Summary & Overview
HCPCS J2840: Injection, sebelipase alfa, 1 mg
HCPCS Level II code J2840 denotes injection of sebelipase alfa, 1 mg, an enzyme replacement therapy delivered via infusion. This code is used to bill for the drug product itself across outpatient infusion settings where biologic therapies are administered. Nationally, biologic infusions such as sebelipase alfa are high-cost, specialty-drug services with implications for coverage policies, prior authorization processes, and site-of-care determinations.

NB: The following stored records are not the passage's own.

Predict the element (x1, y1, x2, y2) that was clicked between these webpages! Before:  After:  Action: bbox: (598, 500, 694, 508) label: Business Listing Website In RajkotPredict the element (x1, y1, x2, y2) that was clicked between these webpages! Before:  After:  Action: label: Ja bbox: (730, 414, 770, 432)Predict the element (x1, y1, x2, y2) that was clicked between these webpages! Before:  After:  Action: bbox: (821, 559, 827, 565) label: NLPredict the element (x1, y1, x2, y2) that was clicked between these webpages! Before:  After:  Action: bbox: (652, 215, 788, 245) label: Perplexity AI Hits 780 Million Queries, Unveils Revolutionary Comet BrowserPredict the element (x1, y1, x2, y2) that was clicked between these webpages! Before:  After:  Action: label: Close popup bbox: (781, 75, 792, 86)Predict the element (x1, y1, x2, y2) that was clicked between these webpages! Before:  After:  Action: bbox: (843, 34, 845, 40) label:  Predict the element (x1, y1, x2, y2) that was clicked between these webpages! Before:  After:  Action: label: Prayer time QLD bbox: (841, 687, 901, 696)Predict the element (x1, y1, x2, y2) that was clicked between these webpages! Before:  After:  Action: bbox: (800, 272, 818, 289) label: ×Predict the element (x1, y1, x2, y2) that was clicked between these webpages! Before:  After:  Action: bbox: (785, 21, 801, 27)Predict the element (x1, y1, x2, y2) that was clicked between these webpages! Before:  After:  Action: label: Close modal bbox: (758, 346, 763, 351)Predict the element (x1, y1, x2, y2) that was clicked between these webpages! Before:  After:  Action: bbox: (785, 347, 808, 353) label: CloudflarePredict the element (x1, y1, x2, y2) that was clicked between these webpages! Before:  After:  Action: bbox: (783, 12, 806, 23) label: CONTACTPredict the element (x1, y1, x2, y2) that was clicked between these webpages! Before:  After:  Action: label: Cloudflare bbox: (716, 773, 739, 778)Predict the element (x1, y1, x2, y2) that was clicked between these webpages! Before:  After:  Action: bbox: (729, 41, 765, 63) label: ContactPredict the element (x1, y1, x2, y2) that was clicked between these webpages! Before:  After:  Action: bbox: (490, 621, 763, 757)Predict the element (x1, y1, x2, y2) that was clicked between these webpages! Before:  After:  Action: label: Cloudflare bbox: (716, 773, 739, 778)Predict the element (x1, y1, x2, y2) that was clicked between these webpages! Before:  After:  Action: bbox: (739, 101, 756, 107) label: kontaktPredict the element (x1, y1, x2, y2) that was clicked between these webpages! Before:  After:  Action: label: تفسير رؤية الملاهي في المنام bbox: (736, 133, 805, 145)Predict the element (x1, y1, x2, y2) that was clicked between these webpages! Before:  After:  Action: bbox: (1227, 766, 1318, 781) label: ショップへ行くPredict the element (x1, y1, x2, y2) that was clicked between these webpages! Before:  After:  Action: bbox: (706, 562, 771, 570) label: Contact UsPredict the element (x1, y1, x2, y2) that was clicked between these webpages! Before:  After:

Key payers addressed in this analysis include Aetna, Blue Cross Blue Shield, Cigna Health, UnitedHealthcare, and Medicare. Readers will find a concise overview of clinical context for sebelipase alfa, typical billing and service settings, common modifiers and claims considerations, and guidance on what information is available versus not provided in the input data. The publication outlines benchmarks and reimbursement context where available, highlights policy and coverage levers that commonly affect access to enzyme replacement therapies, and summarizes payer approaches to billing and authorization. Data not available in the input is identified explicitly so readers understand limitations of the presented information.
Billing Code Overview
HCPCS Level II code J2840 represents Injection, sebelipase alfa, 1 mg. This code denotes administration of sebelipase alfa, an enzyme replacement therapy used in clinical settings for infusion therapy.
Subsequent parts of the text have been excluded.